Mahkemece yapılan araştırma ve inceleme hükme yeterli değildir.
Şöyle ki; uzman bilirkişi tarafından 1944 yılında kesinleşen orman kadastro haritası uygulanmak suretiyle taşınmazın (A) işaretli 1190 m2 bölümünün orman sınırı içinde; (B) işaretli 322 m2 bölümünün ise dışında kaldığı açıklanmışsa da; krokide (A) ve (B) bölümlerinin nereler olduğu belli olmadığı gibi, taşınmazın bulunduğu yeri ilgilendiren 15-16 numaralı orman sınır noktalarından oluşan orman sınır hattının, orijinal orman kadastro haritası ile bilirkişi raporuna ekli krokide farklı farklı gösterildiği, aralarında açı, mesafe bakımından uyum bulunmadığı anlaşılmaktadır. Bundan ayrı, çekişmeli taşınmazın sınırında bulunan ve çekişmeli taşınmazın kısmen içinde kaldığı bildirilen 2737 parsel sayılı kesinleşen orman parseli Gölbaşı Gezici Arazi Kadastro Mahkemesinin 1963/26 – 1964/51 sayılı kararıyla tapuya hükmen “Öğre Dağı Devlet Ormanı” olarak tescil edildiği halde, mahkemece kesinleşen ilama ait kroki de getirtilip uygulanmamıştır.

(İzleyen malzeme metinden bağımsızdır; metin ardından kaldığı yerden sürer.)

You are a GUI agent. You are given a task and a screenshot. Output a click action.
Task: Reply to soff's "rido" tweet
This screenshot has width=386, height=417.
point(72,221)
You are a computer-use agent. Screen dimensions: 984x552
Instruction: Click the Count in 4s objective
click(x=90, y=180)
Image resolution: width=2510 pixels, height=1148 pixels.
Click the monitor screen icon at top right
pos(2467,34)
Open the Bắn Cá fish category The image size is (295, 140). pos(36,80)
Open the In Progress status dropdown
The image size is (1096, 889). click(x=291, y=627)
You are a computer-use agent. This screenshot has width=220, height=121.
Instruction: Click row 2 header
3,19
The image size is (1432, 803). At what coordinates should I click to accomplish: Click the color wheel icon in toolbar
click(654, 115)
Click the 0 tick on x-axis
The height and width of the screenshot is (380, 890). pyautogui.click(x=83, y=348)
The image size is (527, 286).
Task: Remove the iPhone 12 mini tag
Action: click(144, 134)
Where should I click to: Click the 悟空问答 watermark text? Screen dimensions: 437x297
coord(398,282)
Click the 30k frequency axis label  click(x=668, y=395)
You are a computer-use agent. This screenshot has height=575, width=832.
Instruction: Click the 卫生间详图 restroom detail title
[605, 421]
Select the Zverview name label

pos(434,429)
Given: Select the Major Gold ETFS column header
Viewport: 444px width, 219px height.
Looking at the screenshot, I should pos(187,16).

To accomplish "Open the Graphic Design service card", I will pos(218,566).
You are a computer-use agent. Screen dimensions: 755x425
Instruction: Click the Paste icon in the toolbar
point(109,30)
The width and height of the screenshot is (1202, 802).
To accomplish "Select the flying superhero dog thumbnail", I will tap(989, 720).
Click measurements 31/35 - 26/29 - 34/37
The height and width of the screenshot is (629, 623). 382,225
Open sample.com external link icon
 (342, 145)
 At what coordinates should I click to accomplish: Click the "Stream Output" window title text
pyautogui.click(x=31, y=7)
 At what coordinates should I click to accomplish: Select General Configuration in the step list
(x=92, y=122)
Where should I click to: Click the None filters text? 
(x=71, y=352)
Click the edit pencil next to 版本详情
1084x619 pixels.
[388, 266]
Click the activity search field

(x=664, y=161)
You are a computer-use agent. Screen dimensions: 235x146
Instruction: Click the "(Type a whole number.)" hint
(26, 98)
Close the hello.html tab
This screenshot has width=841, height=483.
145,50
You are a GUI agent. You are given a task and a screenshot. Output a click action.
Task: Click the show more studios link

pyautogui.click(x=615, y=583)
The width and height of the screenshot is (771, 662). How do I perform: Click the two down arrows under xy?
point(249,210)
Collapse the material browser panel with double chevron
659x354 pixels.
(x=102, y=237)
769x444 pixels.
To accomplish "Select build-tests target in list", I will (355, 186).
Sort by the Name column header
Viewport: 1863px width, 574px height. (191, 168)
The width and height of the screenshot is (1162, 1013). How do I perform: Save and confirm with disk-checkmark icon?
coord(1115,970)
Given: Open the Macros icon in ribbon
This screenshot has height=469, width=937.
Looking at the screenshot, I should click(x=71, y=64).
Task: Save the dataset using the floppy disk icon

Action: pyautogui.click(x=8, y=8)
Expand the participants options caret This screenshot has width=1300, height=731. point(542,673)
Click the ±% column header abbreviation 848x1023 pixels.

O halde; mahkemece, yörede 1944 yılında 3116 sayılı Kanuna göre yapılan orman kadastro çalışmasıyla ilgili harita ve tutanaklar ile 2737 parsele ait Gezici Arazi Kadastro Mahkemesinin 1963/26 sayılı dosyasında bulunan kroki getirtildikten sonra bir harita-kadastro mühendisi ile bir orman yüksek mühendisinden oluşturulacak bilirkişi kurulu aracılığıyla, tahdit haritası ve kadastro paftası ölçekleri denkleştirilerek, sağlıklı biçimde zemine uygulanıp, değişik açı ve uzaklıkta en az 10 ya da 12 orman sınır noktası gösterilecek biçimde, çekişmeli taşınmazın kesinleşen orman tahdit hattına ve 1963/26 sayılı dosya krokisine göre konumu ayrı ayrı belirlenmeli, orman kadastro tutanak ve haritası çelişiyorsa, tutanaklarda yazan ve hava fotoğrafları ve memleket haritalarıyla desteklenen sınırlara itibar edileceği düşünülmeli, kesinleşen 2737 parsel sayılı devlet ormanına ait kroki ve (A) bölümünün davalılar tarafından temyiz edilmediği, böylece orman olduğu yönünde, yönetim lehine oluşan usûlî kazanılmış hak da gözönünde bulundurularak oluşacak sonuca göre karar verilmelidir.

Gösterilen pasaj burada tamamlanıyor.